Let's Look at an Example
You head to the Instacare with a deeply cut finger. You give the receptionist your medical insurance card and she writes down your coverage information. You get stitches and your insurance company is billed for the expenses. But the next afternoon, when you clock in at work – where the injury happened – you are given workers compensation forms to turn in. Your employer's workers comp policy is in fact responsible for the costs, not your medical insurance policy. It has a vested interest in getting that money back in some way.
How Subrogation Works
This is where subrogation comes in. It is the way that an insurance company uses to claim reimbursement after it has paid for something that should have been paid by some other entity. Some companies have in-house property damage lawyers and personal injury attorneys, or a department dedicated to subrogation; others contract with a law firm. Normally, only you can sue for damages to your person or property. But under subrogation law, your insurance company is extended some of your rights in exchange for having taken care of the damages. It can go after the money that was originally due to you, because it has covered the amount already.
How Does This Affect the Insured?
For one thing, if you have a deductible, it wasn't just your insurance company who had to pay. In a $10,000 accident with a $1,000 deductible, you lost some money too – to the tune of $1,000. If your insurer is timid on any subrogation case it might not win, it might choose to recover its expenses by increasing your premiums and call it a day. On the other hand, if it knows which cases it is owed and pursues them enthusiastically, it is acting both in its own interests and in yours. If all ten grand is recovered, you will get your full $1,000 deductible back. If it recovers half (for instance, in a case where you are found one-half responsible), you'll typically get $500 back, depending on the laws in your state.
Moreover, if the total expense of an accident is over your maximum coverage amount, you could be in for a stiff bill. If your insurance company or its property damage lawyers, such as immigration law Herriman UT, successfully press a subrogation case, it will recover your expenses as well as its own.
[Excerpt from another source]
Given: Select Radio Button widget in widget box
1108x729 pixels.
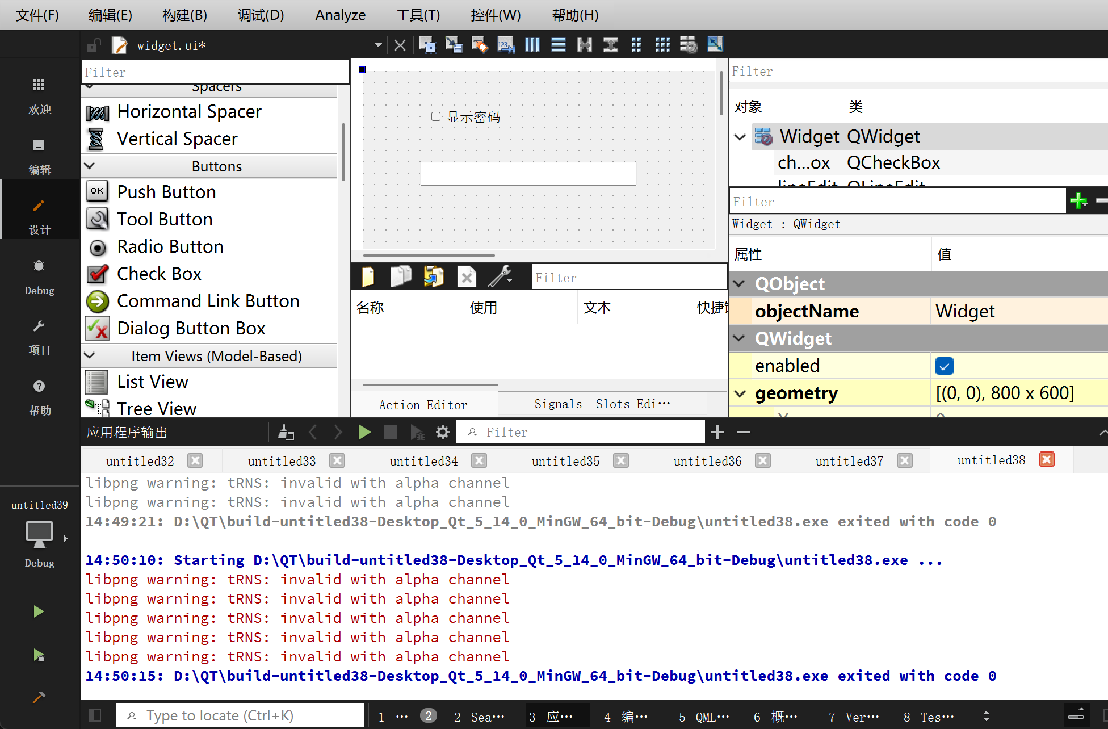Looking at the screenshot, I should pyautogui.click(x=170, y=247).
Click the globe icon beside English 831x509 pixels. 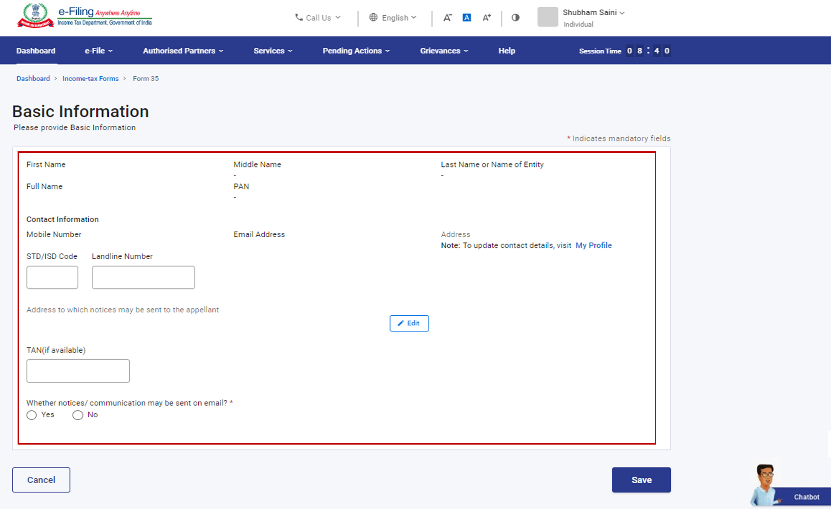374,17
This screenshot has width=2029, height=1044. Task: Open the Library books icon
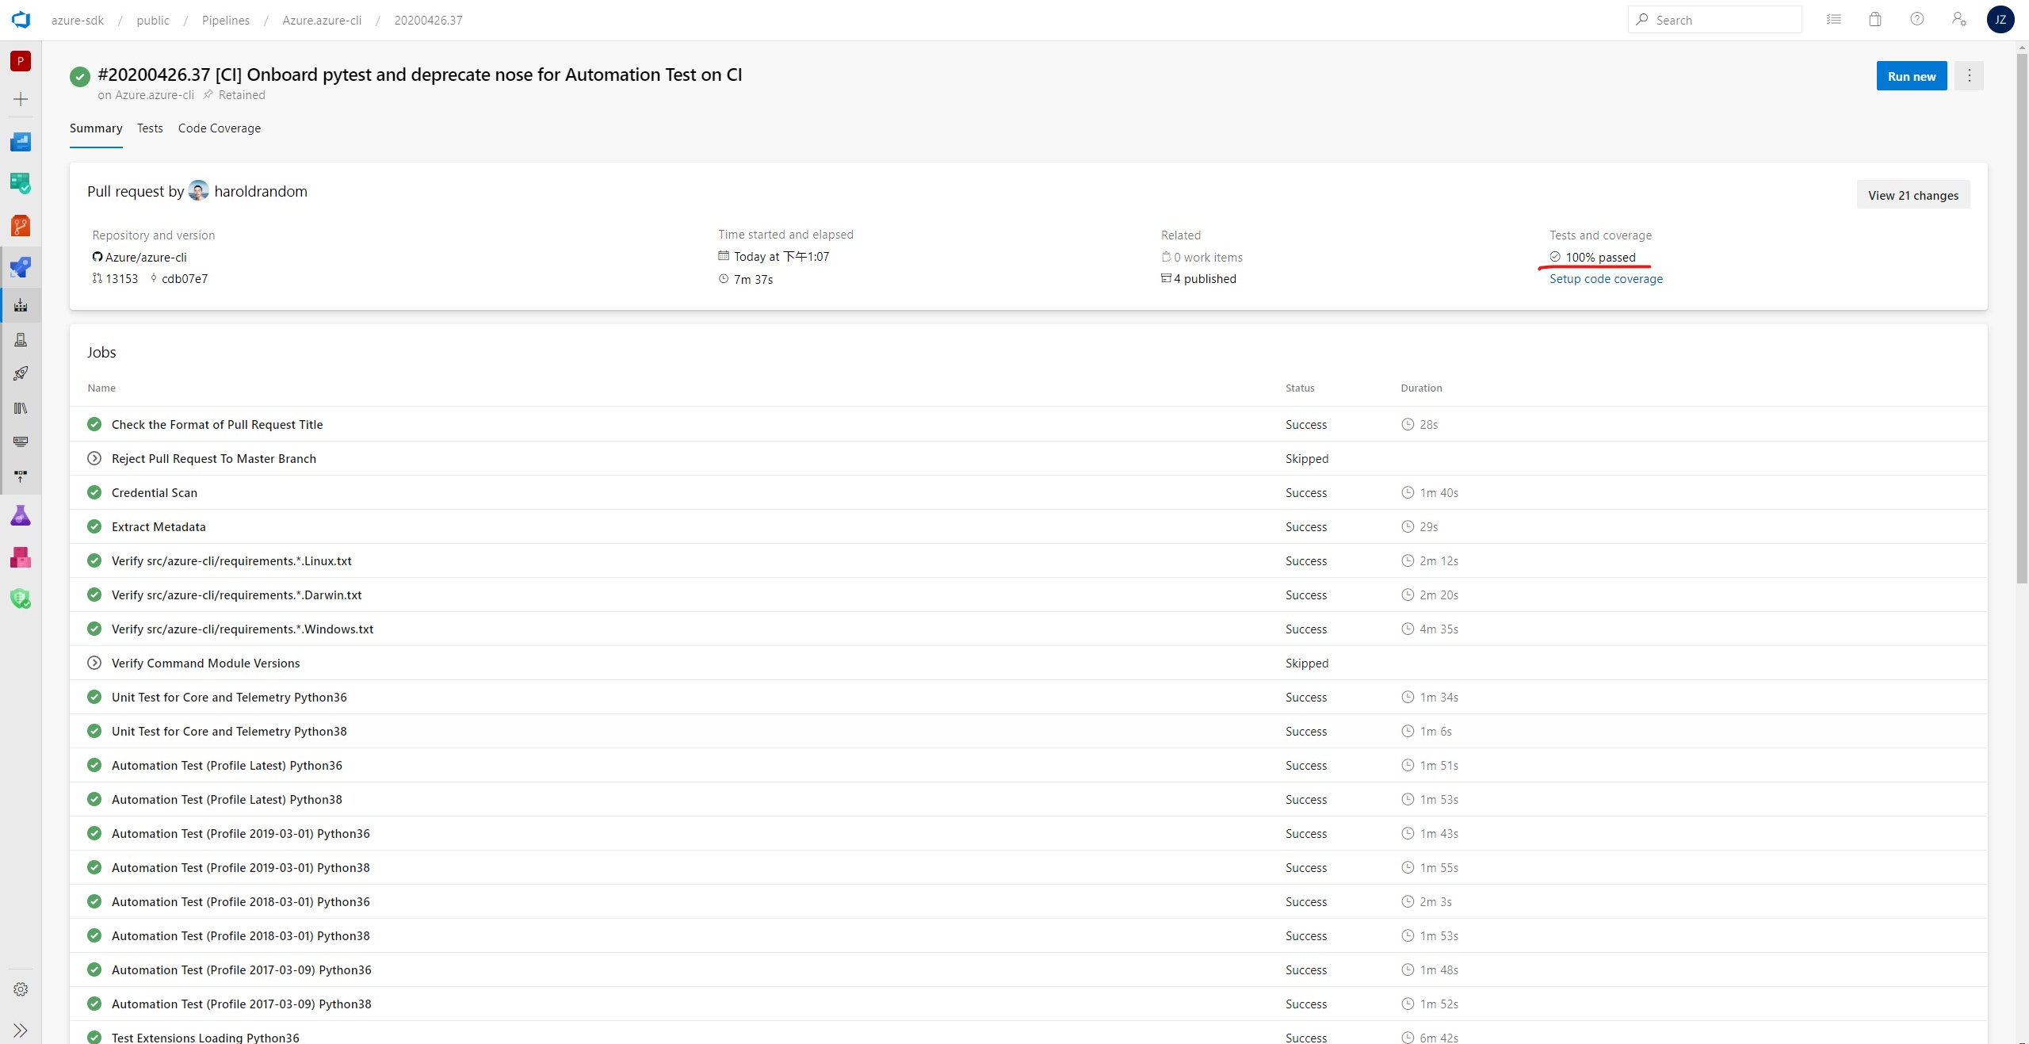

All insurers are not created equal. When comparing, it's worth looking at the records of competing firms to evaluate if they pursue legitimate subrogation claims; if they do so quickly; if they keep their clients apprised as the case proceeds; and if they then process successfully won reimbursements right away so that you can get your funding back and move on with your life. If, on the other hand, an insurance agency has a reputation of honoring claims that aren't its responsibility and then covering its profit margin by raising your premiums, even attractive rates won't outweigh the eventual headache.